__Page extract__.
********
1. SCOPE OF WORK: LTC will be engaged by the Client on various matters
outlined below. The Client may expand the scope of services from time to time,
provided that LTC agrees to such expansion. LTC will report to the Client's
Board of Directors (the "Board"), or any party designated by the Board. As of
the date of this Agreement, the parties agree LTC's services shall include:
A) Develop and advise IBD on an operational restructuring plan for the
xxx.xXxxXXX.xxx website.
B) Work with IBD's existing management team and advise on operating
issues at the xxx.xXxxXXX.xxx subsidiary.
C) Provide monthly update to IBD, via conference call.
D) Take over complete operational and marketing control of
xxx.xXxxXXX.xxx.
2. TERM: The term of the Engagement shall commence as of March 1, 2005 and
will continue for two years. Agreement will automatically renew in two year
increments as long as the website is producing a minimum of $20,000 per month of
gross revenue.
********
__What is expected__.
In the agreement excerpt, what condition must be met for the agreement to renew automatically in two-year increments?

__Available data__.
********
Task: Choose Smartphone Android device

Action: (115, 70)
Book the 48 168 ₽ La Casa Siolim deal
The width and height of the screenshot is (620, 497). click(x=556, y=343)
********
__Solution to this exercise__.
The website must be producing a minimum of $20,000 per month of gross revenue.